** START OF Provided text **

Re: Slavic endings

From: tgpedersen
Message: 45695
Date: 2006-08-13

> > I don't get the whole idea of 'importation from pronouns'.
> > What would be the point of that? Suppose instead PIE
> > *-od/-o:d was originally a partitive ending (?= Lat. de,
> > ?= Slav ot) and *-od -> gen. -a, *-o:d -> nt. nom.,acc. -o ?
>
> Pronominal inflections are often imported into the noun system.

Hm. Pronominal inflections are often claimed to be imported
into the noun system, and I still don't get why they should be.


> Well-known examples include the nom.pl. *-oi of animate o-stems in
> several branches of IE

Hm. See below.


>and Gothic gen.sg. -is < *-es(j)o

As I suggested, that might be from <noun> es-jo "<noun> its",
cf the same construction in Norwegian, Dutch and Jysk, which
would explain the e-grade.

** END OF Provided text **
** START OF Data segment **

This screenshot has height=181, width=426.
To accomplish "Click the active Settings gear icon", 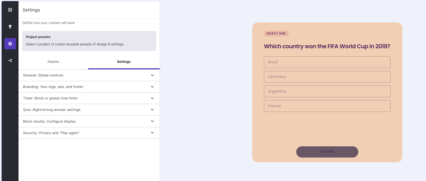I will click(x=10, y=43).
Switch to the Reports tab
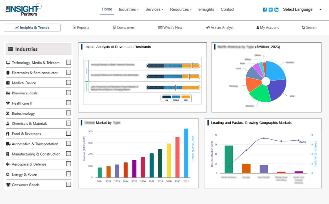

** END OF Data segment **

- _Exercise requirements_
A. Can you transcribe the Slavic endings message word for word, starting with "From: tgpedersen" and going on through "they should be."?
B. Could you write the next part of the message on Slavic endings, picking up right after its final line?

- _Results of the exercise_
A.
From: tgpedersen
Message: 45695
Date: 2006-08-13

> > I don't get the whole idea of 'importation from pronouns'.
> > What would be the point of that? Suppose instead PIE
> > *-od/-o:d was originally a partitive ending (?= Lat. de,
> > ?= Slav ot) and *-od -> gen. -a, *-o:d -> nt. nom.,acc. -o ?
>
> Pronominal inflections are often imported into the noun system.

Hm. Pronominal inflections are often claimed to be imported
into the noun system, and I still don't get why they should be.

B.
> The reason is that a demonstrative pronoun often occurs next
> to a noun in the same noun phrase, and the two must
> agree gramatically. Rhyming endings emphasise the agreement
> (same function --> same form).


A much simpler solution is to assume that the case endings of
the pronouns, and so of the nouns claimed to import them,
are inflected versions of the demonstrative i-s etc.
Cf. German
von gute-m Hause
von de-m gutem Hause
etc
showing exactly the opposite of what you claim was the origin:
namely one, and only one, postposed "pronominal" ending,
at the beginning of the NP. That suggests it might have
been an independent word recently.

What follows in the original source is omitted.